▶ **Provided material**:
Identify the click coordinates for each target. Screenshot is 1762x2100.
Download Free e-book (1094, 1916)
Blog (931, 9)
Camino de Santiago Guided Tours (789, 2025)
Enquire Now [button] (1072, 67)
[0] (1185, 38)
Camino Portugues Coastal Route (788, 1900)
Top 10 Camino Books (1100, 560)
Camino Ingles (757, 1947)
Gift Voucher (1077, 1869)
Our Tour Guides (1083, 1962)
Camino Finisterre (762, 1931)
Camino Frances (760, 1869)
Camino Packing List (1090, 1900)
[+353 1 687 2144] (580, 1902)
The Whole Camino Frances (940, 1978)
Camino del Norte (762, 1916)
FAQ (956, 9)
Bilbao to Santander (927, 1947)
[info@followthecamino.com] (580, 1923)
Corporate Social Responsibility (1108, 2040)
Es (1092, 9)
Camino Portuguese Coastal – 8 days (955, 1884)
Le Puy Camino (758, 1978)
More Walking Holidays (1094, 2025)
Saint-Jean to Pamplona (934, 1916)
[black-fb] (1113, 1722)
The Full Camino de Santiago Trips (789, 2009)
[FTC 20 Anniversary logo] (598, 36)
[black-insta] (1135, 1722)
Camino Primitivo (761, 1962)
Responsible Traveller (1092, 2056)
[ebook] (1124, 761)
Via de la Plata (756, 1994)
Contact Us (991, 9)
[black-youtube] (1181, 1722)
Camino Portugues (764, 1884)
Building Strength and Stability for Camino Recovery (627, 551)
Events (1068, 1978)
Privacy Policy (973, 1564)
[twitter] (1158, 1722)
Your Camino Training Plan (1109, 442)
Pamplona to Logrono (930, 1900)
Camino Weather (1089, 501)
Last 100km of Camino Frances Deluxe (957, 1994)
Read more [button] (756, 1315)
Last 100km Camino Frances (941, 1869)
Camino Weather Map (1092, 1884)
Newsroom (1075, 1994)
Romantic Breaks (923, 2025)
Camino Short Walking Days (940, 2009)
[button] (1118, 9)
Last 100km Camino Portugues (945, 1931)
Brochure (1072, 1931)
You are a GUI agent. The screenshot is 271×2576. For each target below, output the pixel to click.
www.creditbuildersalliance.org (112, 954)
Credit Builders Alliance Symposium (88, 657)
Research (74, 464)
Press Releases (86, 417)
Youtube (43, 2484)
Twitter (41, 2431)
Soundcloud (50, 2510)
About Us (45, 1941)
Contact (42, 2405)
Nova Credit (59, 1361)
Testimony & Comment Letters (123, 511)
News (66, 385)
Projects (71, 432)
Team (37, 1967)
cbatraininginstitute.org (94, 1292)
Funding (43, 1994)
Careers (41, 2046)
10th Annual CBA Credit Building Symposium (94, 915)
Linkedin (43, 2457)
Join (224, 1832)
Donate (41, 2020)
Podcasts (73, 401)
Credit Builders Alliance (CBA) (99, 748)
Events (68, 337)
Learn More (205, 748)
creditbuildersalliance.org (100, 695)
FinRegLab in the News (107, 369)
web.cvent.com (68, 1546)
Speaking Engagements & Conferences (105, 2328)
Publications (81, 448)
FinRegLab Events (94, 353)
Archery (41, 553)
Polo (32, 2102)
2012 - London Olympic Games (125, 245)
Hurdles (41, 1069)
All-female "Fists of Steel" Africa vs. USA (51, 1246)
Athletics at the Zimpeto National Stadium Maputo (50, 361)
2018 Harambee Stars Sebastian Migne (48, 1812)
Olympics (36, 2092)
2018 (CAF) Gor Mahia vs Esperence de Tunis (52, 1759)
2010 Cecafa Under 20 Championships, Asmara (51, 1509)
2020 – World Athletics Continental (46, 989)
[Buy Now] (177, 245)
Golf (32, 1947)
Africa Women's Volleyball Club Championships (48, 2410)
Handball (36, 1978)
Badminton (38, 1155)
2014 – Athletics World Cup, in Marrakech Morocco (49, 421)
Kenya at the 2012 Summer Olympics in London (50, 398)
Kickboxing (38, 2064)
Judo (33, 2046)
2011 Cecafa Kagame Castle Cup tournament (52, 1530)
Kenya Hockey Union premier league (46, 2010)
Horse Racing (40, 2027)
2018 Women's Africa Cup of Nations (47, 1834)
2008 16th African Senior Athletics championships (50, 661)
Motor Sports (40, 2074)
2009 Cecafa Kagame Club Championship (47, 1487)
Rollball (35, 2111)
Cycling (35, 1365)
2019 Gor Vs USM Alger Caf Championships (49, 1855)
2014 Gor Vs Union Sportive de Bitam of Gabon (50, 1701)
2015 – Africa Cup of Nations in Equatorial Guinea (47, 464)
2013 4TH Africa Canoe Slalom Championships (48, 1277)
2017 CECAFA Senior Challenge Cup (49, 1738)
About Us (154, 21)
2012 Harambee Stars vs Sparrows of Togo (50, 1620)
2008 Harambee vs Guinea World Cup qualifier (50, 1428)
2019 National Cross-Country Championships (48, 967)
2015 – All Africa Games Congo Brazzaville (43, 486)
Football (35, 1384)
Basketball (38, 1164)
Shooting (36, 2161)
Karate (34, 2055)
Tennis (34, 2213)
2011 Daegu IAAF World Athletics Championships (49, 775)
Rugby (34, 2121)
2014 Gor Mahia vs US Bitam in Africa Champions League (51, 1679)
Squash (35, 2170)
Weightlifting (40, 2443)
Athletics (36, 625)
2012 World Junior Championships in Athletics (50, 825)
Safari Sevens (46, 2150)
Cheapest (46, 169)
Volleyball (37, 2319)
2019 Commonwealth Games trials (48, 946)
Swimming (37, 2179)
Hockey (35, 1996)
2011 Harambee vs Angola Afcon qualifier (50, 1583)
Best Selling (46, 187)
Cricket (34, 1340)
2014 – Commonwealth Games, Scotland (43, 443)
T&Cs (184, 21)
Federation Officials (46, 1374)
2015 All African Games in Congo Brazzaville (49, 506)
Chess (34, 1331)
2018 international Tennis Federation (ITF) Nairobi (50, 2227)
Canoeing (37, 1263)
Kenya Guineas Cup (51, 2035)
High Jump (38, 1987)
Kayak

▶ **Exercise details**: Look over the entries above. Copy every line that contains the word "Nations".

▶ **Expected answer**:
2018 Women's Africa Cup of Nations (47, 1834)
2015 – Africa Cup of Nations in Equatorial Guinea (47, 464)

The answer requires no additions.